James, Mark,
On 11/3/23 12:33, Mark Thomas wrote:
On 03/11/2023 15:45, James H. H. Lampert wrote:
Forgive me if this might be a bit off-topic. But I haven't found a lot
of resources on the subject (and that includes a search of List
archives).
For years now, I've been ignoring the note on the Tomcat download
pages to verify the downloads, preferably by their PGP signatures,
before putting them into service.
This time, though, I decided to follow the instructions. I installed
GPG, imported the KEYS file, and checked the signatures.
But everything I've read about GPG, and PGP signature checking, says
it's meaningless unless the keys are verified as genuine.
Is there a procedure for doing this? A few days ago, I privately
emailed a well-known Tomcat developer, one who has helped me with
technical matters in the past, asking for a fingerprint verification.
I've heard nothing back (then again, he hasn't been heard from on-List
in a few days, so he may be away).
(Sorry... Upcoming production release.)
From the ASF perspective, if the signing key is in the KEYS file then
it can be considered valid. The KEYS file is protected to the same
degree that the source code is protected.
+1
The KEYS file in in revision control. If someone can overwrite that,
they can overwrite the release, anyway, so trust kind of begins there.
The ASF release manager keys should be in the web of trust. Those trust
relationships *typically* mean that the person trusting the key has seen
and validated government issued photo ID of the key holder. But there is
zero guarantee of that.
You can see the signatures on my key if you ask your PGP key manager to
download all signatories of my (or any other) key. You can use those to
determine whether or not you trust the whole group of signers, including
the signed key. For example, my key has been signed by a number of
notable members of the ASF. If my key were to have been signed by a
handful of people you had never heard of before, you might want to be
wary. Because it's a "web", you can follow the relationships until you
get to Kevin Bacon at which point I think you *have* to trust it.
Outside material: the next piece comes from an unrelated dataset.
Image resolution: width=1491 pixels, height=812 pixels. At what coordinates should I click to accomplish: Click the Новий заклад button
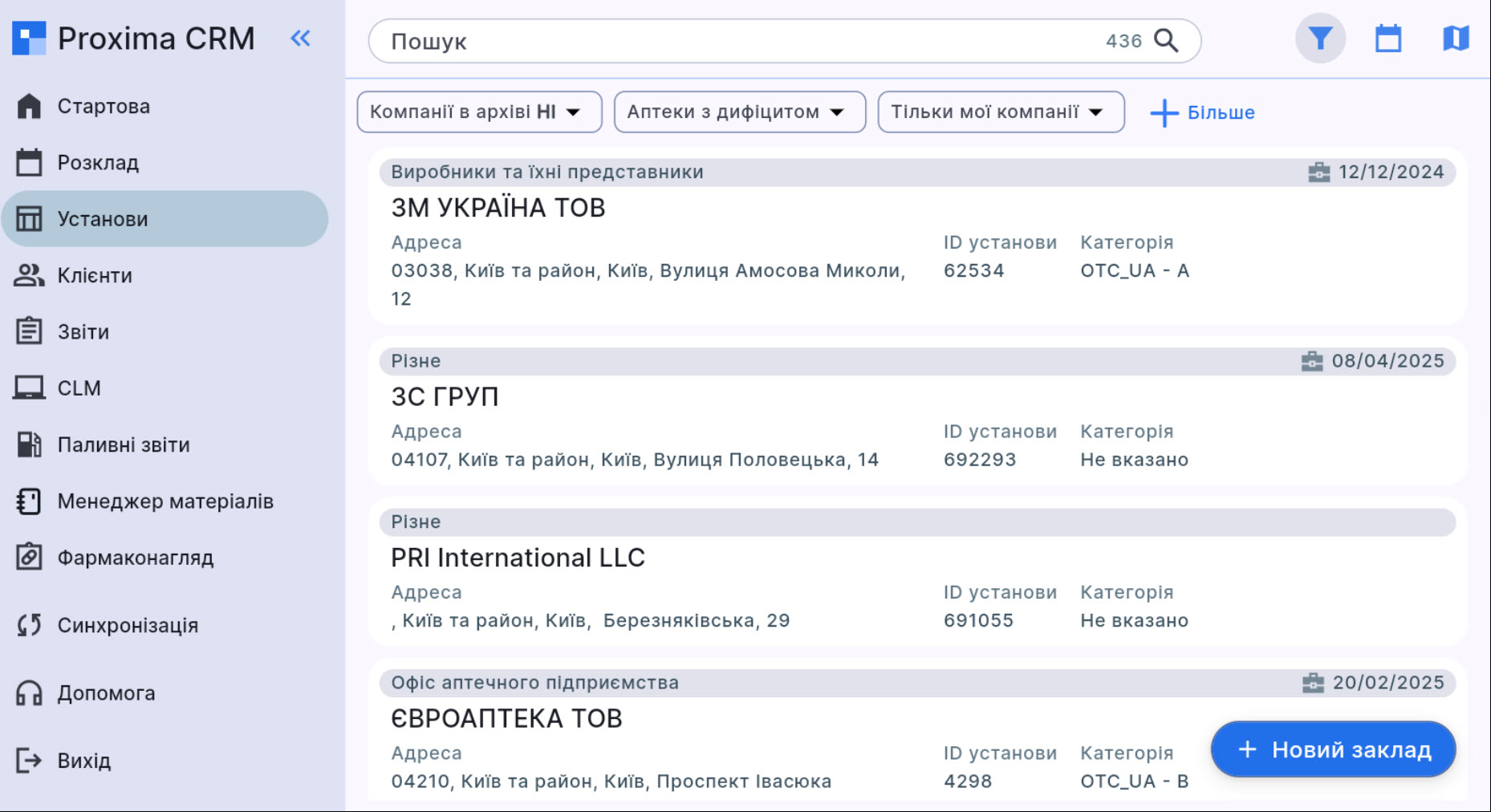click(1333, 749)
A better way to validate the binaries is to reproduce the build. With
recent releases, as long as you build with the same Ant and Java
version/vendor as the release manager (details are in the
build.properties.release file in the root of the source archive), you
should be able to build a bit-for-bit identical binary - i.e. the
SHSA-512s will match. If a few folks do that and post their results -
ideally as part of the release vote - that adds significant weight to
the validity of the released files.
Caveats
- the Javadoc bundle will be reproducible if you use the same OS
- everything else *should* be OS independent
- reproducible builds are hard and easily broken - we might not have got
it right for every file every time
+1 again
The next 11.0 release will include a verify-release ant target which
should automate essentially all of that. It can easily be back-ported to
the other branches as well.
Alternatively, come along to the next Community Over Code conference,
take part in the key signing party and join the web of trust (or just
use this as the excuse to come to the conference).
And as a final option (I've done it once in 20 years) you can always
arrange to meet a release manager face to face to have your own 2-person
key signing party. Offers of $beverages can help facilitate this ;)
I live near Washington, DC if anybody wants to buy me a beer.